3 ways companies discriminate against women with new babies

On Behalf of | Feb 23, 2022 | Employment Discrimination |

Having a child is a big change for your daily life. Everything from when you eat to when you sleep will suddenly revolve around the uncontrollable demands of a tiny, unpredictable human.

Most new mothers take several weeks off after the birth of their child. However, unless their employers offer generous maternity leave, new moms often realize quickly that they have to return to work. That return could be as early as just 12 weeks after the birth of their child if they can only take leave under the Family and Medical Leave Act (FMLA).

Unfortunately, new mothers often experience discrimination in the workplace. What are some of the ways employers make work unnecessarily difficult for new moms?

They don’t accommodate breastfeeding

Under both Federal law and Minnesota state law, lactating or breastfeeding women have specific rights when they come back to work. Your employer should provide you with a private, clean space other than a bathroom where you can nurse your child or pump milk. They should allow you to take as many breaks as necessary to remain comfortable and ensure a consistent supply of milk for the child.

They cut a woman’s pay, hours or position when she returns

Taking unpaid leave should not negatively impact your position at the company. Your employer should allow you to return to the same job or a comparable one. However, many employers resent workers taking time off for even legally permissible medical reasons. They may retaliate by cutting someone’s hours, reducing their pay or otherwise giving them less compensation or worse work.

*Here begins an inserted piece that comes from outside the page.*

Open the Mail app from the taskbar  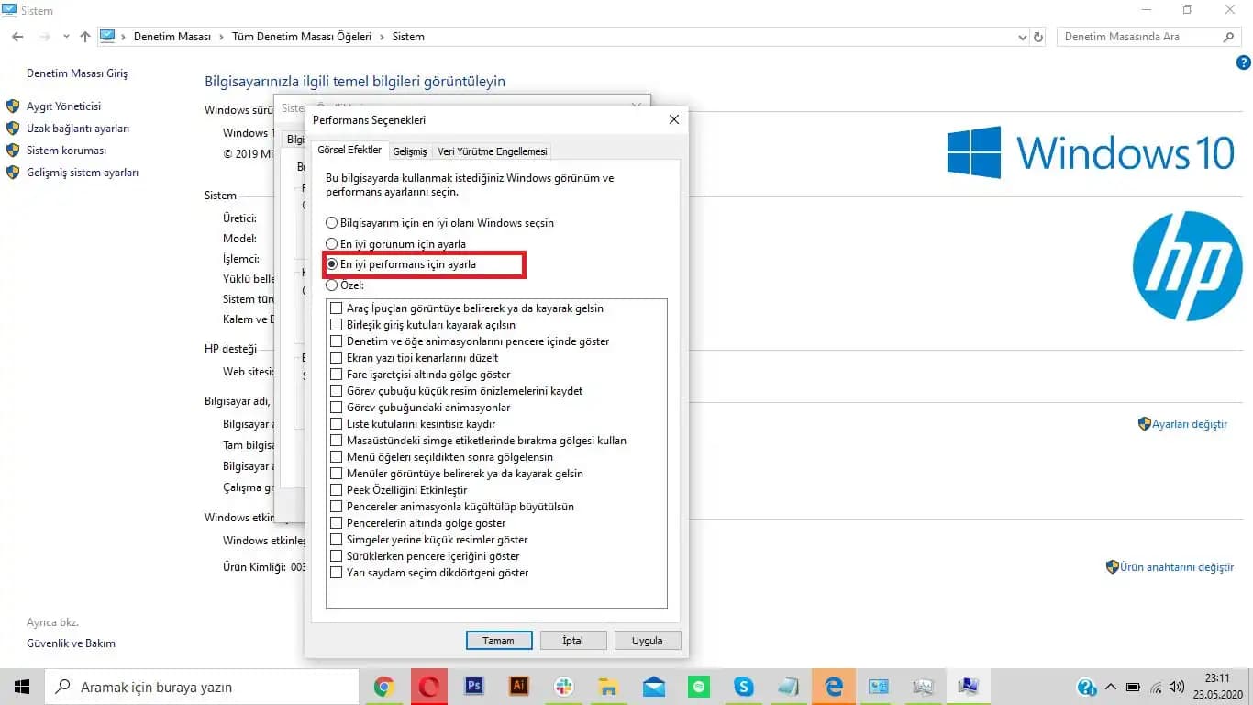(x=654, y=687)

They find an excuse to let her go

The sad truth is that many companies will choose not to accommodate a new mother at all. They might assume that her family responsibilities will always come before her job, or they may worry about what her health care costs will mean for the overall costs for health insurance for the company.

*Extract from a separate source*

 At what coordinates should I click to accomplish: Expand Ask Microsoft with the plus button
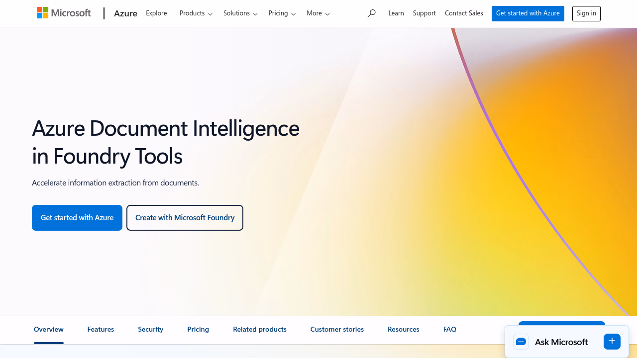pyautogui.click(x=612, y=342)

An employer may refuse accommodations that you need to get back to work or just find little excuses to write you up so that they can fire you. If your employer is not accommodating and accepting of your pregnancy or motherhood but rather hostile about it, you may face discrimination and retaliation if you try to assert your rights.

Fighting back against the mistreatment of new mothers can help a woman protect her own career and fight sexism in the workplace.